Rewrite the rows below so that every "minus icon" is renamed "minus button", leaving everything else unchanged.

## BEGIN Entries

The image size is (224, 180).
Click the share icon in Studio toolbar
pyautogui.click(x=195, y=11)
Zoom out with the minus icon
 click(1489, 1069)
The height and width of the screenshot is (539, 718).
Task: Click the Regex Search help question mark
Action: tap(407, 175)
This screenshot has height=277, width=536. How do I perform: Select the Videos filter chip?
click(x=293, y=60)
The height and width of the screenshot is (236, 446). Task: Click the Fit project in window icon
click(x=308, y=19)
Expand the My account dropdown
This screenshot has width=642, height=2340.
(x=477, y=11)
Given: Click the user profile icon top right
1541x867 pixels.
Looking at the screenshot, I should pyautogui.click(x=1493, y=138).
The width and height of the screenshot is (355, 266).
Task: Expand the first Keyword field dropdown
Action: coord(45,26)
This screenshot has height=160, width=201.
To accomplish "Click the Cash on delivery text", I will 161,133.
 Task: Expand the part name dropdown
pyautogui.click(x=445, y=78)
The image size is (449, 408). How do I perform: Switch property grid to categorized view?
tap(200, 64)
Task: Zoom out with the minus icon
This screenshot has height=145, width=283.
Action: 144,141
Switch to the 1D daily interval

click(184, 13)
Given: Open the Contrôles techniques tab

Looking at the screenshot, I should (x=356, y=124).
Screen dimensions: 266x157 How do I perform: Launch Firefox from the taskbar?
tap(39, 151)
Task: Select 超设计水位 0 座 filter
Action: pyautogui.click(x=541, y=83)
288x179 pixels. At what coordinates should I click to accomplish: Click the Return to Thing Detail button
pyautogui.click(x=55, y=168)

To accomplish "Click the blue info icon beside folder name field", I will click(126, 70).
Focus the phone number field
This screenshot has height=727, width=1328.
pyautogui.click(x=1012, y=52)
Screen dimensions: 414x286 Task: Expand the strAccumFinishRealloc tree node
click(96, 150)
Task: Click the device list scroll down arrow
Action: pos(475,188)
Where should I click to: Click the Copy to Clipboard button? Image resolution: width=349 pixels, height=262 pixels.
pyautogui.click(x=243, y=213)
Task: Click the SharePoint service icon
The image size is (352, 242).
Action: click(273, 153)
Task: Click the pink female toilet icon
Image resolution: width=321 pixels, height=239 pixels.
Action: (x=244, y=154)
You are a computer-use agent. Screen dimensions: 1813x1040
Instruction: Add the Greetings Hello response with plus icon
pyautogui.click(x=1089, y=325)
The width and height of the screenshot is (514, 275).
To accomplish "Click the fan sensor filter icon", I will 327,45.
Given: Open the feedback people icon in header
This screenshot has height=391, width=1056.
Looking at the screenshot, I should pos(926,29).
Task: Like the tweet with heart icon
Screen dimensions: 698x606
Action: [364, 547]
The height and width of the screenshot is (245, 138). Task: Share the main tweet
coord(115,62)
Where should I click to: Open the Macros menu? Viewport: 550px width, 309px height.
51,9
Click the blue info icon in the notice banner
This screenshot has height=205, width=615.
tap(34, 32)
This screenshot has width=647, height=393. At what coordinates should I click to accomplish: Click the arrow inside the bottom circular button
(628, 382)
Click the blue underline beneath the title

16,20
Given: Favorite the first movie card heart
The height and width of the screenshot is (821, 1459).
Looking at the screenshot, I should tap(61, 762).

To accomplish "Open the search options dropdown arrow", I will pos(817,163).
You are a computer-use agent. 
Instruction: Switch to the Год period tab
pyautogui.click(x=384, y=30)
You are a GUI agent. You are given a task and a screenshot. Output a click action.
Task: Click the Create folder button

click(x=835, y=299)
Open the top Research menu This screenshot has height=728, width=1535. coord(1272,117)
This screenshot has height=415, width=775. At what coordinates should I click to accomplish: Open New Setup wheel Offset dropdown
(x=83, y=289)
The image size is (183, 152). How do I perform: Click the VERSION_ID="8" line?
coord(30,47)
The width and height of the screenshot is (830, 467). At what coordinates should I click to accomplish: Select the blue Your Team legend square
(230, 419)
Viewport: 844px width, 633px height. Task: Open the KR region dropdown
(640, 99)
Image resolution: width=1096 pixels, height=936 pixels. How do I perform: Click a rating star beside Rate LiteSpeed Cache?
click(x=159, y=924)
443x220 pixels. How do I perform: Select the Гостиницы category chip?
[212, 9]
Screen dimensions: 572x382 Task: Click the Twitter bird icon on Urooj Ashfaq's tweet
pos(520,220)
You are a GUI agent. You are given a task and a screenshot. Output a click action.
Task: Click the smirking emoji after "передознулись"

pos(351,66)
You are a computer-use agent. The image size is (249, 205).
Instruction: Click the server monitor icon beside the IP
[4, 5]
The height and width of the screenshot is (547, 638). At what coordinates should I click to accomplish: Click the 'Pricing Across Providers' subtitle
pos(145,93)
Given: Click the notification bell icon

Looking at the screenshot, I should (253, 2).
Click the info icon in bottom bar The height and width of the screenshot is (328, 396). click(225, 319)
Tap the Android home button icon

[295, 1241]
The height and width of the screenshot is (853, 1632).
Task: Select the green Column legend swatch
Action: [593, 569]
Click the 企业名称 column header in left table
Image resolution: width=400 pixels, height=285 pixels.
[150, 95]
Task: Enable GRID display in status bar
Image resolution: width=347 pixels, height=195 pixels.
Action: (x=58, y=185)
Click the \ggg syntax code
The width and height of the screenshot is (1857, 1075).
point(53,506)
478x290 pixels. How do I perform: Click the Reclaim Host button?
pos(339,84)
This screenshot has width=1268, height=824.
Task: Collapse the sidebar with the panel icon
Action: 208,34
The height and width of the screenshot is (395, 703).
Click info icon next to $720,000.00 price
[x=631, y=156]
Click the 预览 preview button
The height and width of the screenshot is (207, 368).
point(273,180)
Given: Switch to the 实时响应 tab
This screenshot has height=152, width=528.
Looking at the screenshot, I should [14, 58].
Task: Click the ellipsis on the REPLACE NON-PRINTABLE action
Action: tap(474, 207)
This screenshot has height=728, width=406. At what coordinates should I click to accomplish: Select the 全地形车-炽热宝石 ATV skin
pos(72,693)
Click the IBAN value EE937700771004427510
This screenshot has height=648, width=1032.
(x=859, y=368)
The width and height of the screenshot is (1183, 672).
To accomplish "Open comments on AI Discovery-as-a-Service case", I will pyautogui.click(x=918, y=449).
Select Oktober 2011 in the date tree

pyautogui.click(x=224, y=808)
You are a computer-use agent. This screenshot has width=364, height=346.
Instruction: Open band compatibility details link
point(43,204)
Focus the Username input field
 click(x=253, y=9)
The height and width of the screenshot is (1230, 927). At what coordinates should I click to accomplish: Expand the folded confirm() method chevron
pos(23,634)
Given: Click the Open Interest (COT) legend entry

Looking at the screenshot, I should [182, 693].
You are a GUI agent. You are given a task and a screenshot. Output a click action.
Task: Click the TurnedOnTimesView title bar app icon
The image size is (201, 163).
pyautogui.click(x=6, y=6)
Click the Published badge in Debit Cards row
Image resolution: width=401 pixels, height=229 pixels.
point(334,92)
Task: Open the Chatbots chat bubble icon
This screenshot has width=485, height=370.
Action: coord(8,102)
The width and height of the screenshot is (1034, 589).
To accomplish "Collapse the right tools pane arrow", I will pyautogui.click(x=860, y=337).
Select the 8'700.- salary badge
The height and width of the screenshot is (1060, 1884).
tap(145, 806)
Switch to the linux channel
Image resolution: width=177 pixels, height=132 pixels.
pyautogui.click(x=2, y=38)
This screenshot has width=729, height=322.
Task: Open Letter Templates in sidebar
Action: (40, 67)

## END Entries

Exercise output:
The image size is (224, 180).
Click the share icon in Studio toolbar
pyautogui.click(x=195, y=11)
Zoom out with the minus button
 click(1489, 1069)
The height and width of the screenshot is (539, 718).
Task: Click the Regex Search help question mark
Action: tap(407, 175)
This screenshot has height=277, width=536. How do I perform: Select the Videos filter chip?
click(x=293, y=60)
The height and width of the screenshot is (236, 446). Task: Click the Fit project in window icon
click(x=308, y=19)
Expand the My account dropdown
This screenshot has width=642, height=2340.
(x=477, y=11)
Given: Click the user profile icon top right
1541x867 pixels.
Looking at the screenshot, I should pyautogui.click(x=1493, y=138).
The width and height of the screenshot is (355, 266).
Task: Expand the first Keyword field dropdown
Action: coord(45,26)
This screenshot has height=160, width=201.
To accomplish "Click the Cash on delivery text", I will 161,133.
 Task: Expand the part name dropdown
pyautogui.click(x=445, y=78)
The image size is (449, 408). How do I perform: Switch property grid to categorized view?
tap(200, 64)
Task: Zoom out with the minus button
This screenshot has height=145, width=283.
Action: 144,141
Switch to the 1D daily interval

click(184, 13)
Given: Open the Contrôles techniques tab

Looking at the screenshot, I should (x=356, y=124).
Screen dimensions: 266x157 How do I perform: Launch Firefox from the taskbar?
tap(39, 151)
Task: Select 超设计水位 0 座 filter
Action: pyautogui.click(x=541, y=83)
288x179 pixels. At what coordinates should I click to accomplish: Click the Return to Thing Detail button
pyautogui.click(x=55, y=168)

To accomplish "Click the blue info icon beside folder name field", I will click(126, 70).
Focus the phone number field
This screenshot has height=727, width=1328.
pyautogui.click(x=1012, y=52)
Screen dimensions: 414x286 Task: Expand the strAccumFinishRealloc tree node
click(96, 150)
Task: Click the device list scroll down arrow
Action: pos(475,188)
Where should I click to: Click the Copy to Clipboard button? Image resolution: width=349 pixels, height=262 pixels.
pyautogui.click(x=243, y=213)
Task: Click the SharePoint service icon
The image size is (352, 242).
Action: click(273, 153)
Task: Click the pink female toilet icon
Image resolution: width=321 pixels, height=239 pixels.
Action: (x=244, y=154)
You are a computer-use agent. Screen dimensions: 1813x1040
Instruction: Add the Greetings Hello response with plus icon
pyautogui.click(x=1089, y=325)
The width and height of the screenshot is (514, 275).
To accomplish "Click the fan sensor filter icon", I will 327,45.
Given: Open the feedback people icon in header
This screenshot has height=391, width=1056.
Looking at the screenshot, I should pos(926,29).
Task: Like the tweet with heart icon
Screen dimensions: 698x606
Action: [364, 547]
The height and width of the screenshot is (245, 138). Task: Share the main tweet
coord(115,62)
Where should I click to: Open the Macros menu? Viewport: 550px width, 309px height.
51,9
Click the blue info icon in the notice banner
This screenshot has height=205, width=615.
tap(34, 32)
This screenshot has width=647, height=393. At what coordinates should I click to accomplish: Click the arrow inside the bottom circular button
(628, 382)
Click the blue underline beneath the title

16,20
Given: Favorite the first movie card heart
The height and width of the screenshot is (821, 1459).
Looking at the screenshot, I should tap(61, 762).

To accomplish "Open the search options dropdown arrow", I will pos(817,163).
You are a computer-use agent. 
Instruction: Switch to the Год period tab
pyautogui.click(x=384, y=30)
You are a GUI agent. You are given a task and a screenshot. Output a click action.
Task: Click the Create folder button

click(x=835, y=299)
Open the top Research menu This screenshot has height=728, width=1535. coord(1272,117)
This screenshot has height=415, width=775. At what coordinates should I click to accomplish: Open New Setup wheel Offset dropdown
(x=83, y=289)
The image size is (183, 152). How do I perform: Click the VERSION_ID="8" line?
coord(30,47)
The width and height of the screenshot is (830, 467). At what coordinates should I click to accomplish: Select the blue Your Team legend square
(230, 419)
Viewport: 844px width, 633px height. Task: Open the KR region dropdown
(640, 99)
Image resolution: width=1096 pixels, height=936 pixels. How do I perform: Click a rating star beside Rate LiteSpeed Cache?
click(x=159, y=924)
443x220 pixels. How do I perform: Select the Гостиницы category chip?
[212, 9]
Screen dimensions: 572x382 Task: Click the Twitter bird icon on Urooj Ashfaq's tweet
pos(520,220)
You are a GUI agent. You are given a task and a screenshot. Output a click action.
Task: Click the smirking emoji after "передознулись"

pos(351,66)
You are a computer-use agent. The image size is (249, 205).
Instruction: Click the server monitor icon beside the IP
[4, 5]
The height and width of the screenshot is (547, 638). At what coordinates should I click to accomplish: Click the 'Pricing Across Providers' subtitle
pos(145,93)
Given: Click the notification bell icon

Looking at the screenshot, I should (253, 2).
Click the info icon in bottom bar The height and width of the screenshot is (328, 396). click(225, 319)
Tap the Android home button icon

[295, 1241]
The height and width of the screenshot is (853, 1632).
Task: Select the green Column legend swatch
Action: [593, 569]
Click the 企业名称 column header in left table
Image resolution: width=400 pixels, height=285 pixels.
[150, 95]
Task: Enable GRID display in status bar
Image resolution: width=347 pixels, height=195 pixels.
Action: (x=58, y=185)
Click the \ggg syntax code
The width and height of the screenshot is (1857, 1075).
point(53,506)
478x290 pixels. How do I perform: Click the Reclaim Host button?
pos(339,84)
This screenshot has width=1268, height=824.
Task: Collapse the sidebar with the panel icon
Action: 208,34
The height and width of the screenshot is (395, 703).
Click info icon next to $720,000.00 price
[x=631, y=156]
Click the 预览 preview button
The height and width of the screenshot is (207, 368).
point(273,180)
Given: Switch to the 实时响应 tab
This screenshot has height=152, width=528.
Looking at the screenshot, I should [14, 58].
Task: Click the ellipsis on the REPLACE NON-PRINTABLE action
Action: tap(474, 207)
This screenshot has height=728, width=406. At what coordinates should I click to accomplish: Select the 全地形车-炽热宝石 ATV skin
pos(72,693)
Click the IBAN value EE937700771004427510
This screenshot has height=648, width=1032.
(x=859, y=368)
The width and height of the screenshot is (1183, 672).
To accomplish "Open comments on AI Discovery-as-a-Service case", I will pyautogui.click(x=918, y=449).
Select Oktober 2011 in the date tree

pyautogui.click(x=224, y=808)
You are a computer-use agent. This screenshot has width=364, height=346.
Instruction: Open band compatibility details link
point(43,204)
Focus the Username input field
 click(x=253, y=9)
The height and width of the screenshot is (1230, 927). At what coordinates should I click to accomplish: Expand the folded confirm() method chevron
pos(23,634)
Given: Click the Open Interest (COT) legend entry

Looking at the screenshot, I should [182, 693].
You are a GUI agent. You are given a task and a screenshot. Output a click action.
Task: Click the TurnedOnTimesView title bar app icon
The image size is (201, 163).
pyautogui.click(x=6, y=6)
Click the Published badge in Debit Cards row
Image resolution: width=401 pixels, height=229 pixels.
point(334,92)
Task: Open the Chatbots chat bubble icon
This screenshot has width=485, height=370.
Action: coord(8,102)
The width and height of the screenshot is (1034, 589).
To accomplish "Collapse the right tools pane arrow", I will pyautogui.click(x=860, y=337).
Select the 8'700.- salary badge
The height and width of the screenshot is (1060, 1884).
tap(145, 806)
Switch to the linux channel
Image resolution: width=177 pixels, height=132 pixels.
pyautogui.click(x=2, y=38)
This screenshot has width=729, height=322.
Task: Open Letter Templates in sidebar
Action: (40, 67)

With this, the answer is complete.